The agent loop in agentforge_harness/agent/agent.py is the heart of the harness.

At a high level it:

  1. Adds the user message to context.
  2. Sends messages and tool schemas to the model.
  3. Streams text deltas to the TUI.
  4. Collects completed tool calls.
  5. Executes tools through the registry.
  6. Adds tool results back to context.
  7. Repeats until the model returns no tool calls.

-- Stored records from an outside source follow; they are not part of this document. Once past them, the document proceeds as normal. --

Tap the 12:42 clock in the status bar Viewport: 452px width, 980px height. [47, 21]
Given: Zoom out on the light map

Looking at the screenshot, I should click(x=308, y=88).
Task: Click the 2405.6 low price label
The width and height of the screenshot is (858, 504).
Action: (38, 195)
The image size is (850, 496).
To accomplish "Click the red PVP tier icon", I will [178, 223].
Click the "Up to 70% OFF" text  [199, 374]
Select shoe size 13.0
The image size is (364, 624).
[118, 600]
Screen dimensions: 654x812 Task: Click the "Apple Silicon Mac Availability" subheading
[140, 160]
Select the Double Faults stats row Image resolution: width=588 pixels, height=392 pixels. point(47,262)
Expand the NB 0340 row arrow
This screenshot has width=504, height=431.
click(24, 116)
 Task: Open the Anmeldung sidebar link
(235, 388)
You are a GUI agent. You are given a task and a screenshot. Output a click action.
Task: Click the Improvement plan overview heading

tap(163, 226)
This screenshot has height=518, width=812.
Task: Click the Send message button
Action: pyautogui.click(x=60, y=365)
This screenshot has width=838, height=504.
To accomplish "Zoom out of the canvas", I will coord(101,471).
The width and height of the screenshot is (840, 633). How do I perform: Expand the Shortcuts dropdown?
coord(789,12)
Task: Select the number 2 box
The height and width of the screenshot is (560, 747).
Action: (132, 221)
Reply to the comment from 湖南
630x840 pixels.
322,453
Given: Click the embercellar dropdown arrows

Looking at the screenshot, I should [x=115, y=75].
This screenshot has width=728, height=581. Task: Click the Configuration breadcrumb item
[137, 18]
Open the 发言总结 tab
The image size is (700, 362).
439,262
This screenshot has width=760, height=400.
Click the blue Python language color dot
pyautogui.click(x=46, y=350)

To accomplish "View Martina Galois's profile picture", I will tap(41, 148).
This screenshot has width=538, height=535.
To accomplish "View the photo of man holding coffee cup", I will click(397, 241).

This is a hybrid ReAct/function-calling loop: the model reasons in natural language and acts through typed tools.

Session

agentforge_harness/agent/session.py wires together the long-lived objects for one interactive run:

  • LLMClient
  • ToolRegistry
  • MCPManager
  • ContextManager
  • ApprovalManager
  • HookSystem
  • ChatCompactor
  • LoopDetector
  • PersistenceManager
  • session ID and turn count

The session owns snapshot creation and restoration. It captures conversation messages, token usage, config metadata, active tools, MCP server names, todos, active mode, active skills, and event sequence state.

Tools

Tools inherit from Tool in agentforge_harness/tools/base.py.

Each tool provides:

  • a stable name
  • a description
  • a ToolKind
  • a Pydantic schema
  • an async execute() method
  • optional approval metadata through get_confirmation()

Built-in tools include:

Tool Kind Purpose
read_file read Read text files with line numbers
write_file write Create or overwrite files
append_file write Append text to the end of a file
edit write Replace exact text in files
apply_patch write Apply a unified diff across one or more files with dry-run validation and patch intent metadata
git_diff read Inspect working tree or staged git changes without mutating the repo
shell shell Run shell commands with timeout and approval
list_dir read List directory entries
grep read Search file contents with regex
glob read Find files by glob pattern
todos memory Track session tasks
memory memory Store user preferences and notes
web_search network Search the web
web_fetch network Fetch URL content

Tool Invocation Contract

The registry is responsible for:

  1. Looking up the tool.
  2. Validating params against the schema.
  3. Running before-tool hooks.
  4. Checking approval for mutating operations.
  5. Executing the tool.
  6. Redacting secrets from model-visible tool results when enabled.
  7. Marking tool observations as untrusted data when prompt-injection protection is enabled.
  8. Running after-tool hooks.
  9. Returning a ToolResult.

Future improvement: evolve ToolResult from mostly raw text into a structured observation:

{
  "status": "success",
  "summary": "Read 120 lines from README.MD",
  "artifacts": ["README.MD"],
  "next_actions": [],
  "error_type": null,
  "retryable": false
}

This is one of the most important harness-learning upgrades because model recovery quality depends heavily on observation quality.

Safety and Approval

Tool outputs pass through centralized secret redaction in agentforge_harness/utils/redaction.py before after-tool hooks, model context, TUI events, persistence, and exports see the result. Tool-call arguments are also redacted before TUI display and hook environment variables, and approval confirmations redact commands, params, and diff previews before asking the user. Redaction is enabled by default and records non-secret metadata such as redaction count and detected secret kinds.

Current redaction coverage includes common OpenAI/OpenRouter/Anthropic API key shapes, GitHub tokens, JWTs, private key blocks, and generic API_KEY/TOKEN/SECRET/PASSWORD assignments. This protects obvious leaks in observations, but it is not a sandbox and does not make arbitrary tools or MCP servers safe.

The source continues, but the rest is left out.